### What you will do:
Please write out only the lines from the line with "Task: Select ΑΟΦ Πορφύρας team name" to the line with "Click Gasly's greyed-out tyre icon", inclusive, exactly as they stand below, without the pictures.

### Extracted entries:

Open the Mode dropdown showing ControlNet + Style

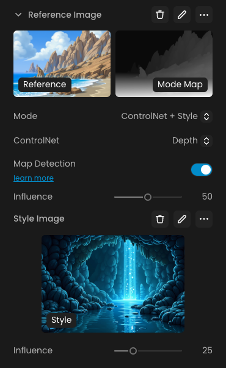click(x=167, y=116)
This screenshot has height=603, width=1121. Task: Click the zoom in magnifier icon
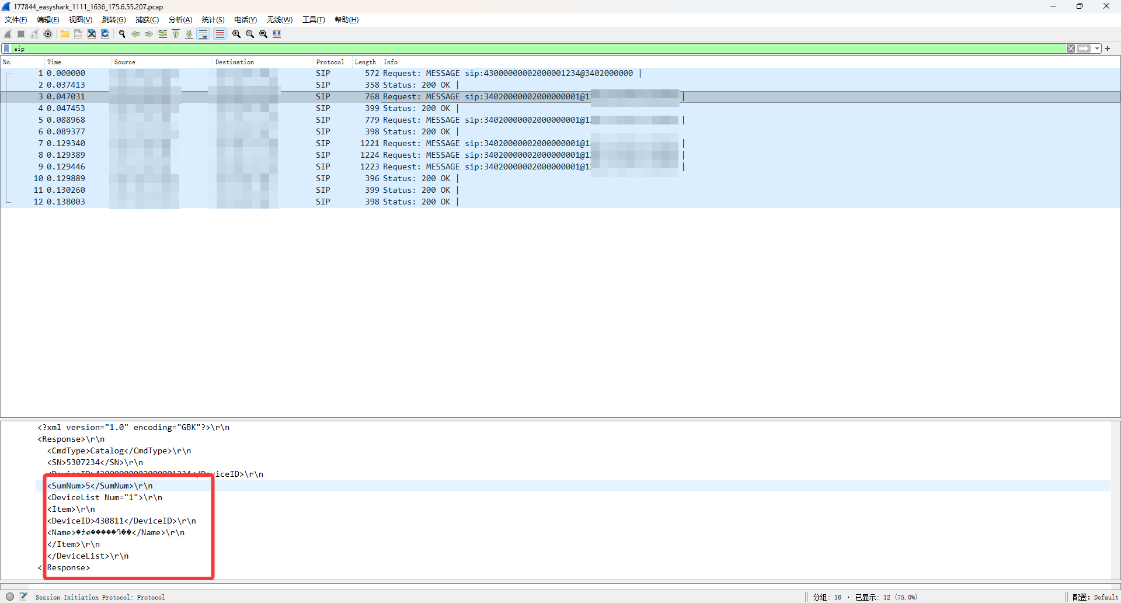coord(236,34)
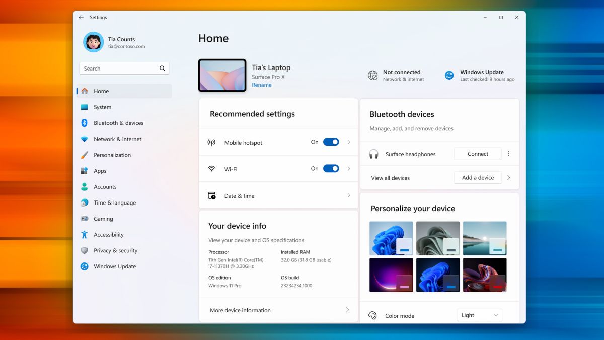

==

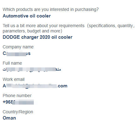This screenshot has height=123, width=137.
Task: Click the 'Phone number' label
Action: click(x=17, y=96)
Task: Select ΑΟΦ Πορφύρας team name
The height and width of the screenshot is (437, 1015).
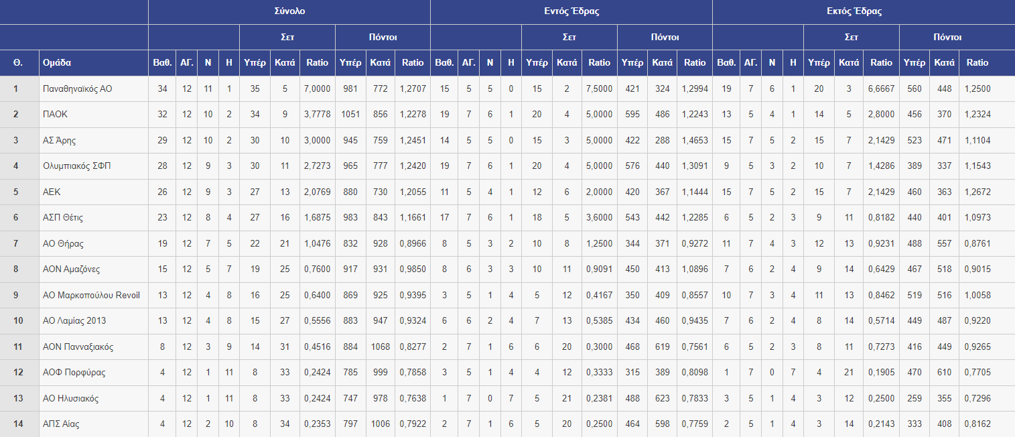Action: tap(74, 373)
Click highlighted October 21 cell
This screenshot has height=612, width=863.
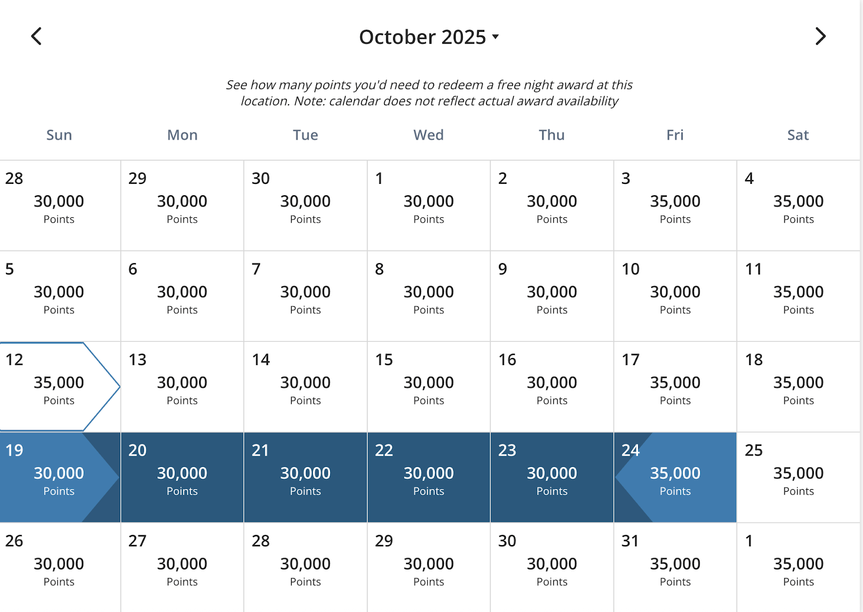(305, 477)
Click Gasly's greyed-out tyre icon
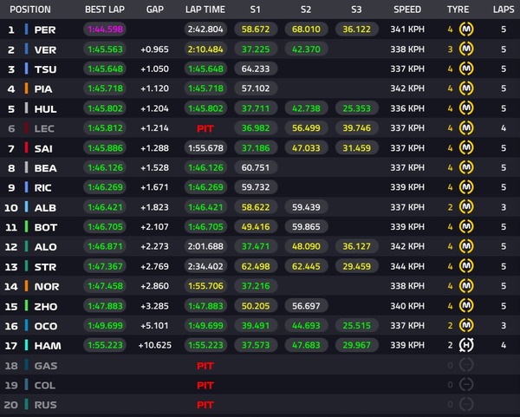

==

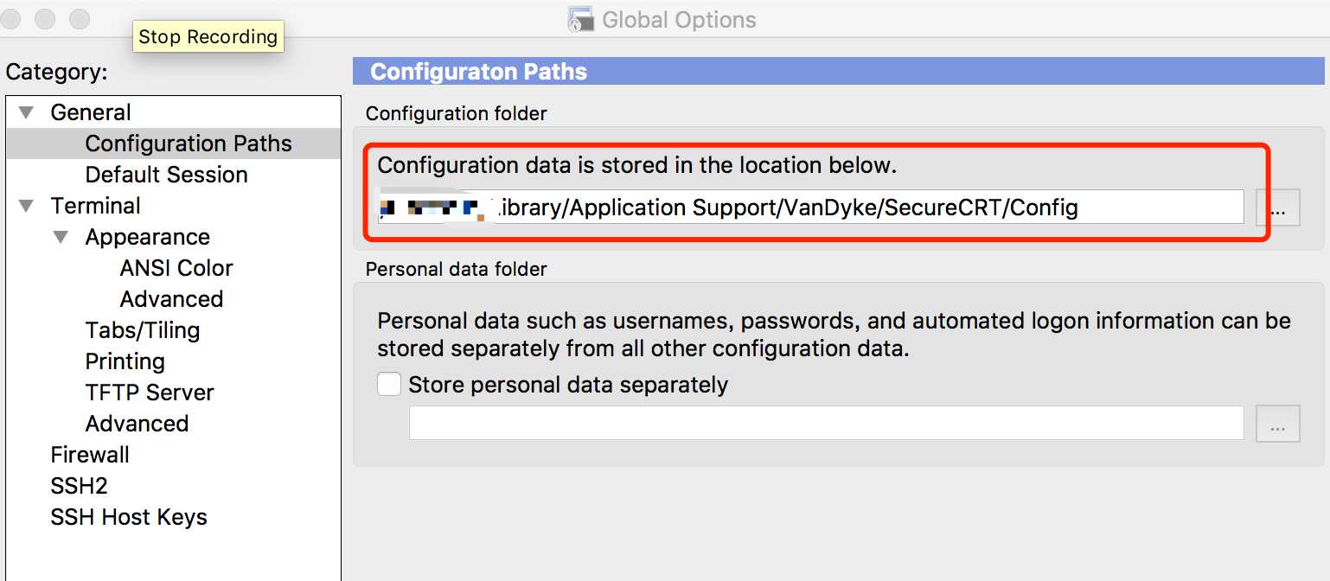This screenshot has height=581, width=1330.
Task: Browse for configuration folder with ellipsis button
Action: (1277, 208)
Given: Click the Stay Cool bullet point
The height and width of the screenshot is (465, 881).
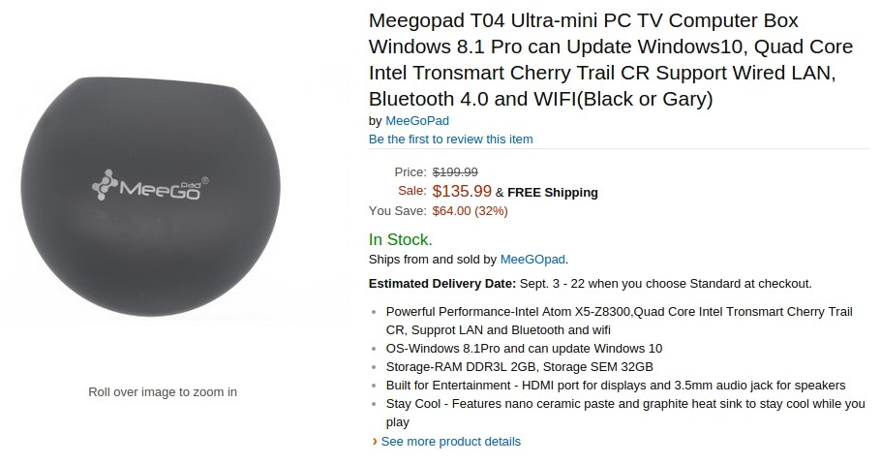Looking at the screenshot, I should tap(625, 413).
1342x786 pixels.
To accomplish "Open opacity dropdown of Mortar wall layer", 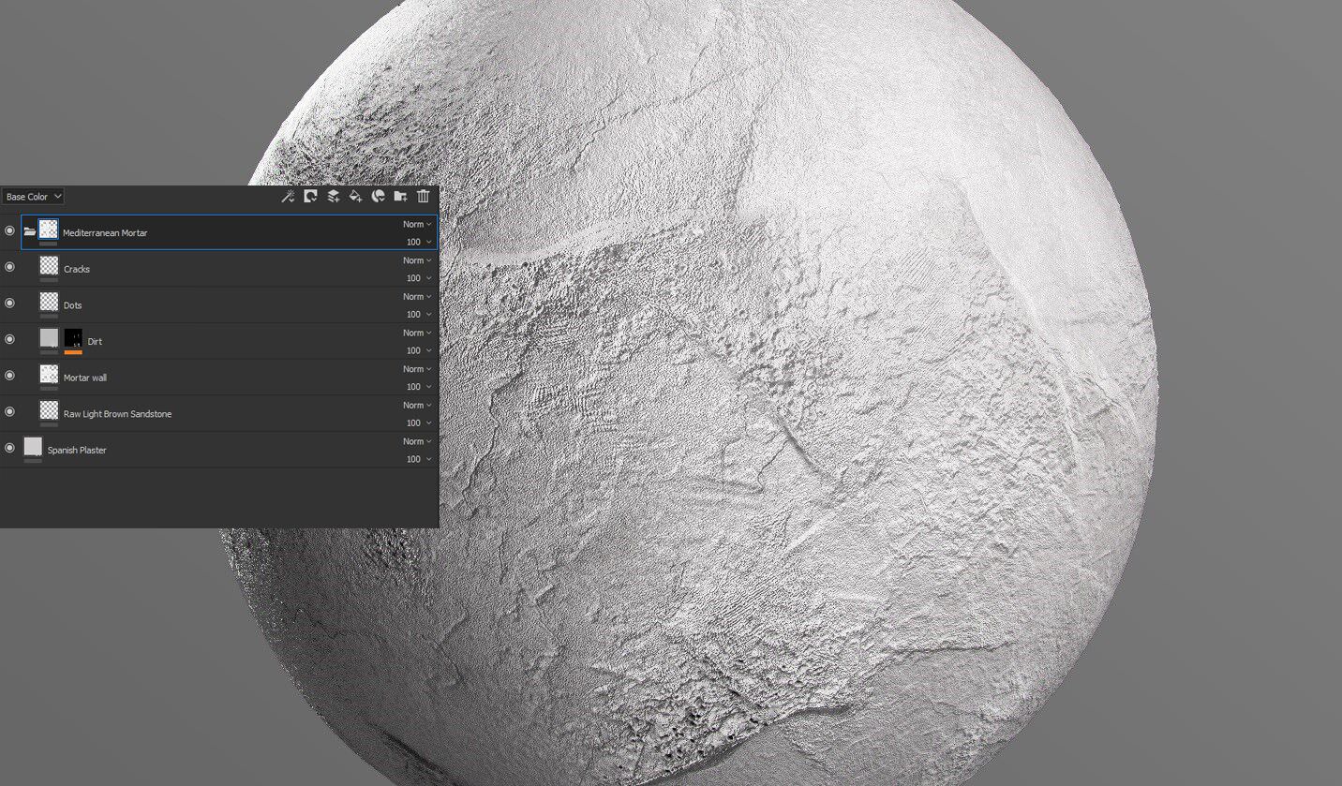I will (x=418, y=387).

### Worked solution:
Task: Select ΑΟΦ Πορφύρας team name
The height and width of the screenshot is (437, 1015).
Action: tap(74, 373)
Click highlighted October 21 cell
This screenshot has height=612, width=863.
(305, 477)
Click Gasly's greyed-out tyre icon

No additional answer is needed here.